In the 1980s, he co-authored legislation, signed by President Reagan, to make household appliances more energy-efficient, which has saved Americans billions on electric bills and spared communities and the planet the toxic, heat-trapping emissions from hundreds of coal-fired power plants. He co-led the bipartisan effort to raise fuel economy standards for cars and trucks that resulted in the 2007 law that brought forth new, innovative low-emissions and electric vehicles to the marketplace and reduced Americans’ consumption of oil. And in 2009, he and Representative Henry Waxman of California successfully moved a historic cap-and-trade bill through the US House of Representatives that would have put a price on carbon emissions and made a significant impact on planetary warming, had it not faltered in the Senate amid lackluster support from an Obama White House that prioritized health care reform. …
The Globe points out that while Markey does indeed spend a lot of his time in Washington rather than at home in Malden, there’s a reason for it: He has been in the forefront of drafting and supporting legislation that will benefit all of us here in MA as well as nationwide.
Markey has pushed for policies to aid vulnerable families, especially for the millions who have lost jobs, businesses, and health insurance during the [pandemic] crisis. He has advocated business relief targeted at enterprises owned by women and people of color, temporary assistance for gig workers, and greater oversight of corporate bailout funding.

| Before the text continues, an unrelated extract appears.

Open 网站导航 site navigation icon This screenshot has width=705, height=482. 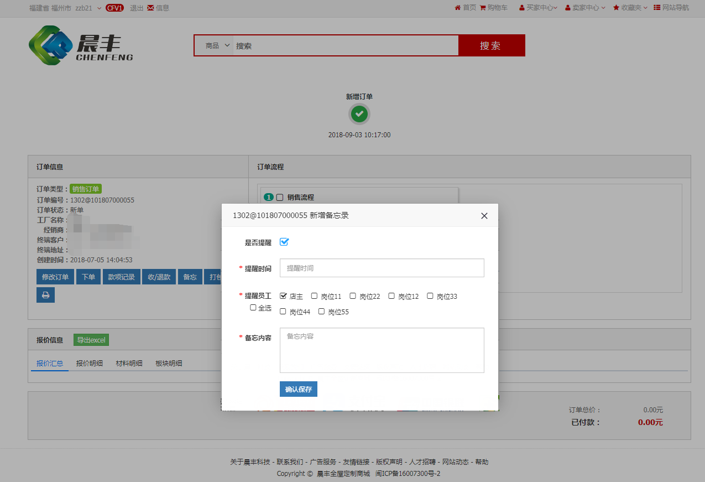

What distinguishes Markey’s leadership from many other Democrats, however, is that he’s pushed the country to think bigger about its response to the pandemic, whether it’s a call to fight the disease with a new kind of Manhattan Project, pushing for larger-scale stimulus, or articulating that this political moment is akin to the conditions that made possible FDR’s New Deal. In this moment, the country and the Commonwealth need leaders who won’t settle for incremental progress, who recognize the profound underlying conditions of inequality and racial injustice that exacerbate our problems, and who notice that the table is set for transformational change and can help carry it out with legislative proposals. …
We are familiar with his outstanding leadership on the issue of the climate crisis (one of ORMA’s priorities) and his co-sponsorship of the Green New Deal.
Kennedy and Markey hold similar values but Markey has the background, skills, and experience to achieve his goals at the federal level, while Kennedy’s experience, while laudable, is largely limited to the state level.
Kennedy has not made a persuasive case for removing Markey from the Senate seat he has occupied with dignity and tenacity while achieving real results. With the window for action on the climate crisis closing, Kennedy’s candidacy looks less compelling; while he’s committed to the cause, he lacks the chops and track record that Markey would bring to a legislative effort to renew the economy with cleaner sources of energy and make communities more resilient. …
The crux of Kennedy’s campaign against Markey seems to come down to the question of whether a generational torch-passing is needed in the delegation this year. And here, the senator’s own words to the Globe editorial board are his best defense: “It’s not your age. It’s the age of your ideas that’s important.”
Markey’s priorities are focused not on nostalgia for America’s past but on securing a better future, whether it’s advocating access to broadband in classrooms, research on gun violence, or curbing the pollution that will change the planet for coming generations. In the protests for racial justice sweeping the country, Markey sees echoes of past social movements, a chance to listen and have the politics of the streets shape the politics on Capitol Hill.
That’s not out of touch; it’s tuned in to what the next generation is demanding. And to do right by them, it’s urgent to keep Ed Markey in the game.